◆ Zu erledigen
**a.** Welche drei Minister sollen laut der Meldung im Bild-Ticker, von der der Text über die Regierungspressekonferenz berichtet, aus dem Kabinett abgezogen werden?
**b.** Führen Sie den Text über die Regierungspressekonferenz im Anschluss an seinen letzten Satz weiter.

◆ Übungstext
==============================
12.30 Uhr, die mittwöchliche Regierungspressekonferenz, kurz nach der Kabinettssitzung. Die heute dort beschlossenen Dinge wurden verkündet, ich bin noch auf dem Weg hinunter. Im Fahrstuhl zum Saal mit der blauen Wand lese ich noch kurz, was beim Thema Flüchtlinge und CSU gerade so berichtet wird, darunter eine Meldung im Bild-Ticker: unter Berufung auf Vertraute im Umfeld von Seehofer wird berichtet, es gebe beim CSU-Vorsitzenden die Überlegung, am Montag per Vorstandsbeschluss den Abzug der drei Minister Christian Schmidt (BMEL), Gerd Müller (BMZ) und Alexander Dobrindt (BMVI) aus dem Kabinett zu beschließen. Eine Meldung, die überhaupt nicht stimmen muss. Weshalb ich noch nichts Böses denke, als ich frage:

Steiner: Meine Frage richtet sich an die Sprecher von Herrn Dobrindt, Herrn Müller und Herrn Schmidt: Gehen Sie davon aus, dass die jeweiligen Minister auch übernächste Woche noch Minister sind, oder gibt es Gründe, daran zu zweifeln?
==============================
(Gespeicherte Einträge)
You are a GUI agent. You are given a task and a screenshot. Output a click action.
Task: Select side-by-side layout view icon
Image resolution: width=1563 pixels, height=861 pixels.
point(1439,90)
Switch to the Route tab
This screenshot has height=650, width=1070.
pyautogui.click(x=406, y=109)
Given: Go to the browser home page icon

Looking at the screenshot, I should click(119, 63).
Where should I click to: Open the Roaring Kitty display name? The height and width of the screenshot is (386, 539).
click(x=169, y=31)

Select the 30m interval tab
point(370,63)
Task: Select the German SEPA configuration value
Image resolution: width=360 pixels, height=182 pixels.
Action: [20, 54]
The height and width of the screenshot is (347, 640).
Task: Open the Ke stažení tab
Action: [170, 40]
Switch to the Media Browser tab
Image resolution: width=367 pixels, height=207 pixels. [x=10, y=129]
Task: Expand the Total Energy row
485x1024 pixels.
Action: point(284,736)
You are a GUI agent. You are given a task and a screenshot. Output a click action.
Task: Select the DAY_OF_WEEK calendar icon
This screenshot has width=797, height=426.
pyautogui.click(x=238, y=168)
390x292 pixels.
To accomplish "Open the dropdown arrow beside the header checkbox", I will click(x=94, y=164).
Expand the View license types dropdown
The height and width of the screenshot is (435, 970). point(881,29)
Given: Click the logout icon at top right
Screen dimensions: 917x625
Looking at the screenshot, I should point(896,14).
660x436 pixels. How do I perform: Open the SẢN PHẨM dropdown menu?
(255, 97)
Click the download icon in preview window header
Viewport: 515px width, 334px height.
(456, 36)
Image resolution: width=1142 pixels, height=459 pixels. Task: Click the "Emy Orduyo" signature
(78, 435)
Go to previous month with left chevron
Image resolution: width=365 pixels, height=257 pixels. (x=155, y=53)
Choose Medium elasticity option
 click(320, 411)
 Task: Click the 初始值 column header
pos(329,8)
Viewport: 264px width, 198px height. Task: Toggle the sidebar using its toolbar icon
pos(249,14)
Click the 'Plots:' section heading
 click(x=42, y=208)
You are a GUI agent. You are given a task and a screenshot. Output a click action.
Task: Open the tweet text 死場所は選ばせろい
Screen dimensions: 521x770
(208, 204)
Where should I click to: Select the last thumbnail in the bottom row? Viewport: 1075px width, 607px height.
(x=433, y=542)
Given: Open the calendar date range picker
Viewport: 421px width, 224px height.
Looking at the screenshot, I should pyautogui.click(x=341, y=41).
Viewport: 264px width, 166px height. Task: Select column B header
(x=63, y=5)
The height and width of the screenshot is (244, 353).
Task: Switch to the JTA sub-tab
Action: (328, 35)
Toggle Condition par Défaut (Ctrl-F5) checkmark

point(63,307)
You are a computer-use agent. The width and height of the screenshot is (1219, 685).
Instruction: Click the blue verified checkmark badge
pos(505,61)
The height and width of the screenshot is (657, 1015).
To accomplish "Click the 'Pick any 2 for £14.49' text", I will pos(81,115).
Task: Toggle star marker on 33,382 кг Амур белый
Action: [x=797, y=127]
==============================
◆ Ergebnisse je Aufgabe
**a.** Christian Schmidt (BMEL), Gerd Müller (BMZ) und Alexander Dobrindt (BMVI).

**b.**
Diroll (BMZ): Da Sie jetzt uns drei als Sprecher gefragt haben, möchte ich einmal den Anfang machen: Ich sehe jetzt eigentlich keinen Grund, auf Ihre Frage konkret einzugehen bzw. Berichterstattungen zu verschiedenen Themen für die nächste Woche zu kommentieren. Auf was beziehen Sie sich genau?

Zusatzfrage Steiner: Wenn Sie es genau wissen wollen: Auf die Meldung der „BILD“ von 12.01 Uhr, dass es CSU-interne Überlegungen eines Rückzugs geben würde. Ich würde ja davon ausgehen, dass dieser dann auch mit den entsprechenden Ministern abgesprochen wäre.

Diroll: Da halte ich es mit dem Regierungssprecher, der Ihnen letzte Woche schon gesagt hat, dass wir zu Einzelberichterstattungen keine Kommentare hier in der Regierungspressekonferenz abgeben. Ich denke, zu den Treffen, die es am Wochenende gibt, hat der Regierungssprecher alles gesagt; insofern möchte ich dazu weiter keine Stellung nehmen.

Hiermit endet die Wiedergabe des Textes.